■ **Material supplied**:
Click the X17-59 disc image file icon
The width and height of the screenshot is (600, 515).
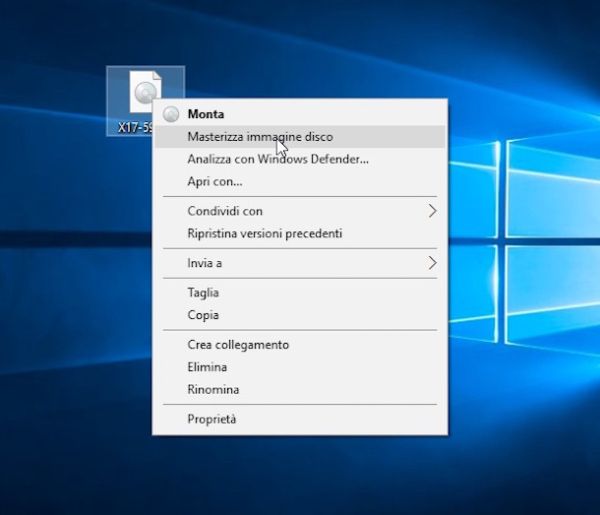144,94
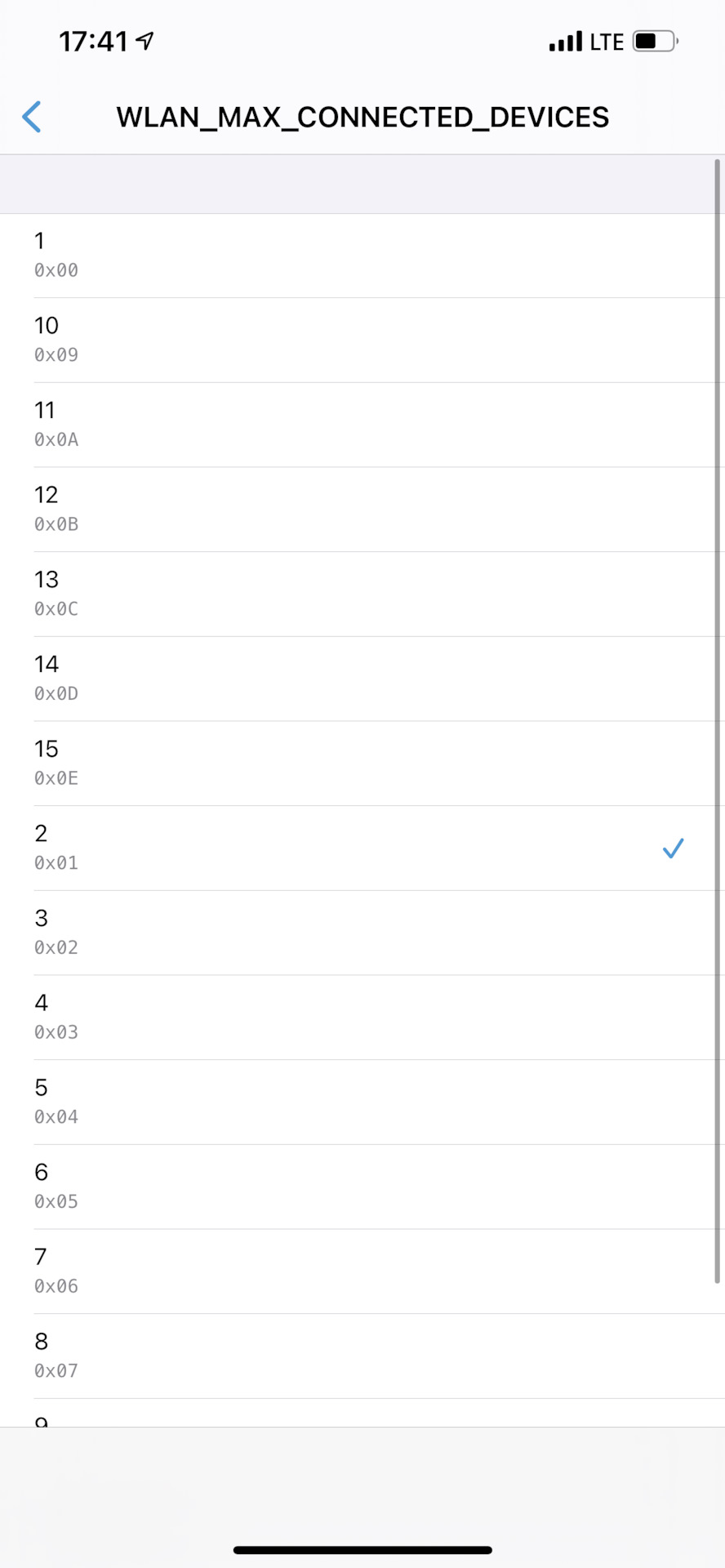Tap the battery status icon
This screenshot has width=725, height=1568.
click(x=655, y=42)
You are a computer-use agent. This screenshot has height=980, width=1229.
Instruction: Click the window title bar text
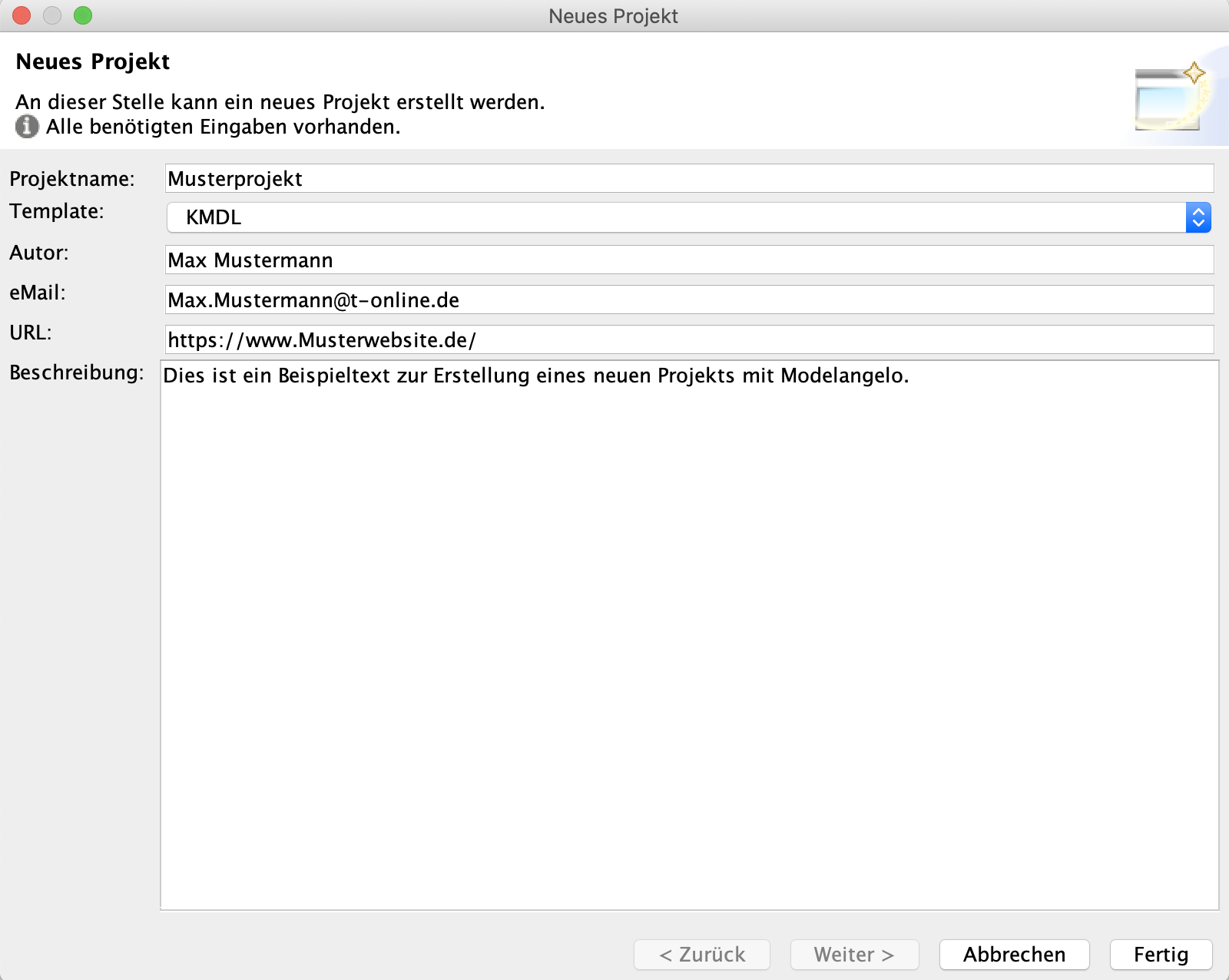click(613, 16)
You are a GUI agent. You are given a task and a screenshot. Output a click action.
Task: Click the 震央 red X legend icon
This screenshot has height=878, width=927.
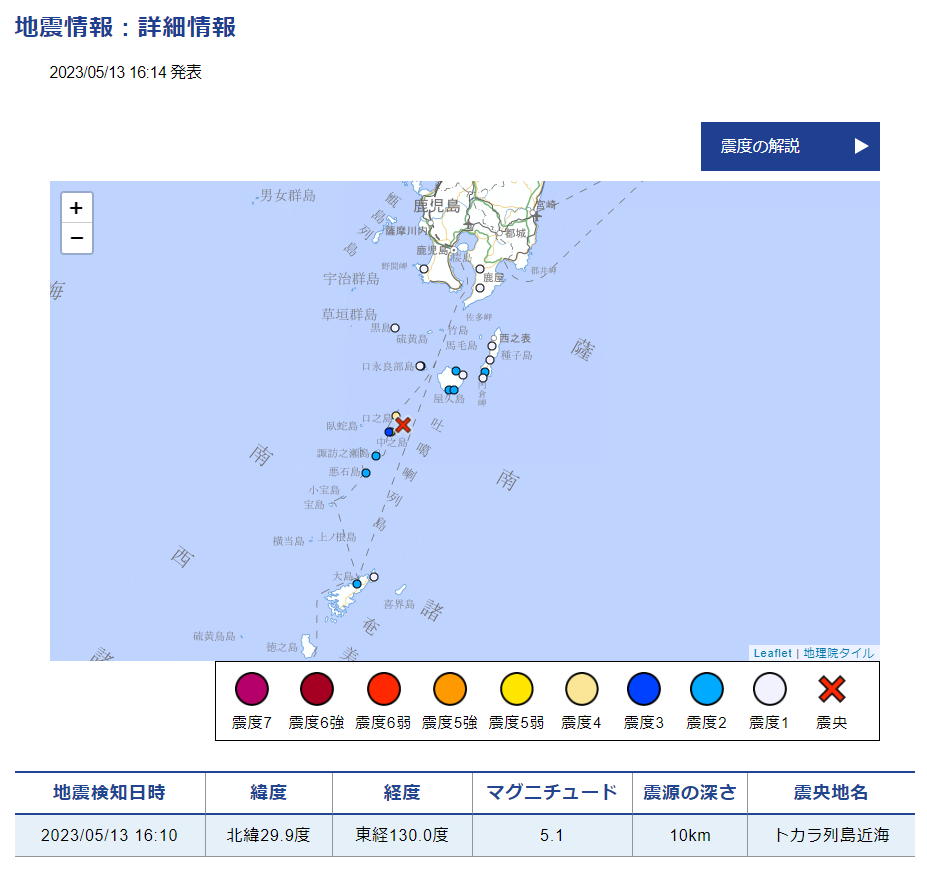[832, 689]
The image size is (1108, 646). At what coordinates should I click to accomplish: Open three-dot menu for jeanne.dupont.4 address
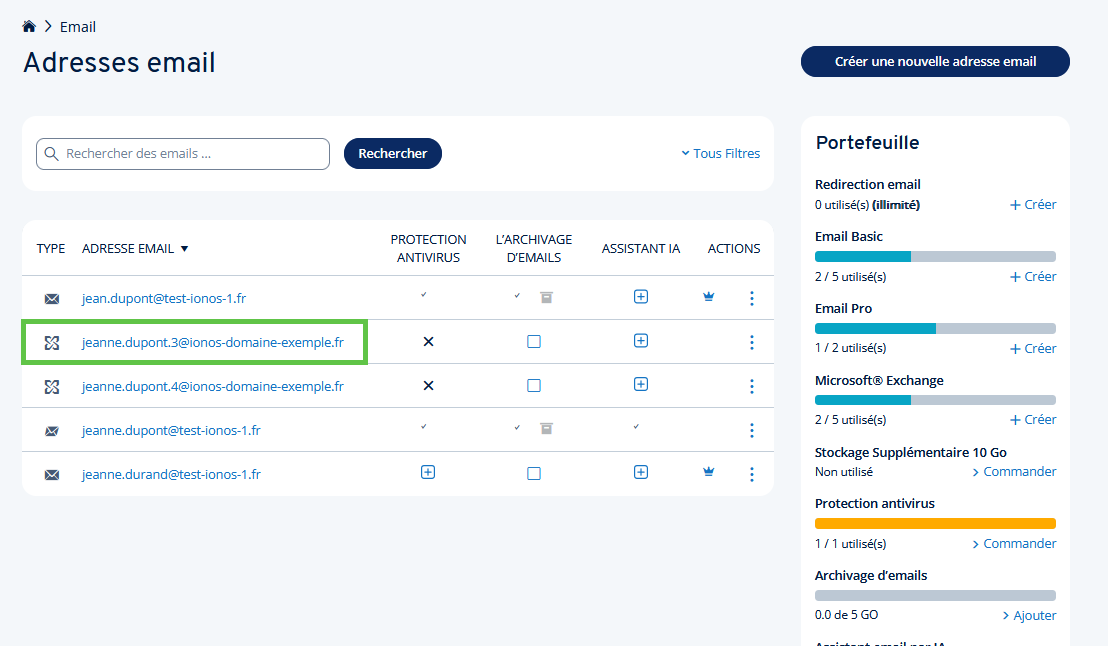pos(752,386)
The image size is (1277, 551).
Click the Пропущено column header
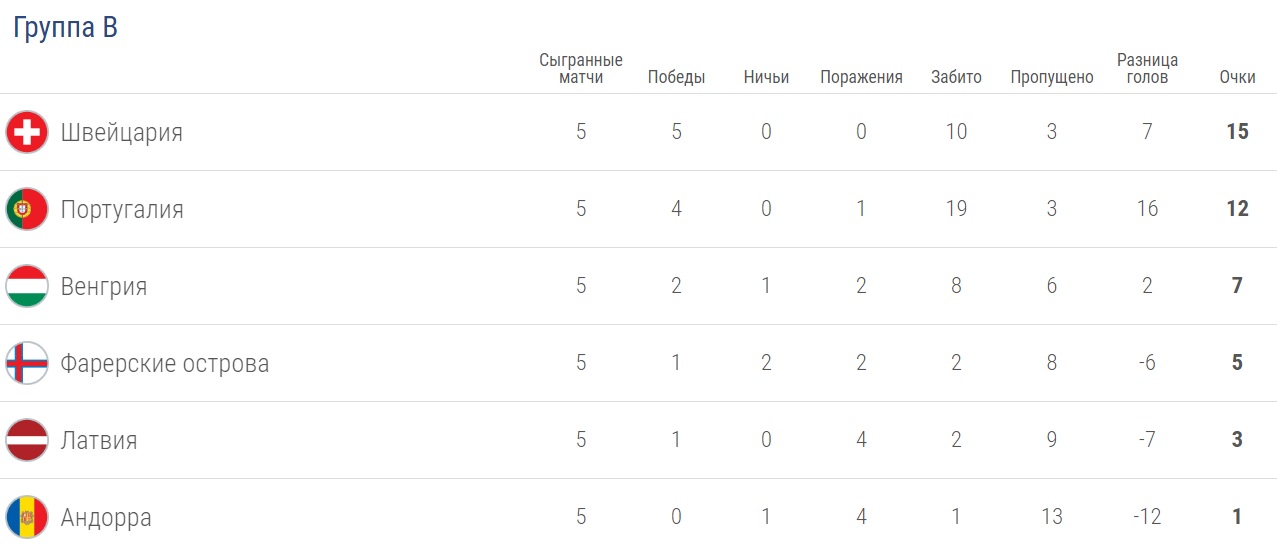tap(1051, 77)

■ **Instructions to follow**:
Please reproduce every line above word for word, leaving out the pictures.

■ **Answer for the task**:
Click the X17-59 disc image file icon
The width and height of the screenshot is (600, 515).
144,94
Tap the battery status icon
This screenshot has width=725, height=1568.
click(x=655, y=42)
You are a computer-use agent. This screenshot has height=980, width=1229.
Instruction: Click the window title bar text
click(613, 16)
You are a GUI agent. You are given a task and a screenshot. Output a click action.
Task: Click the 震央 red X legend icon
This screenshot has height=878, width=927.
[832, 689]
The image size is (1108, 646). At what coordinates should I click to accomplish: Open three-dot menu for jeanne.dupont.4 address
pos(752,386)
The image size is (1277, 551).
Click the Пропущено column header
tap(1051, 77)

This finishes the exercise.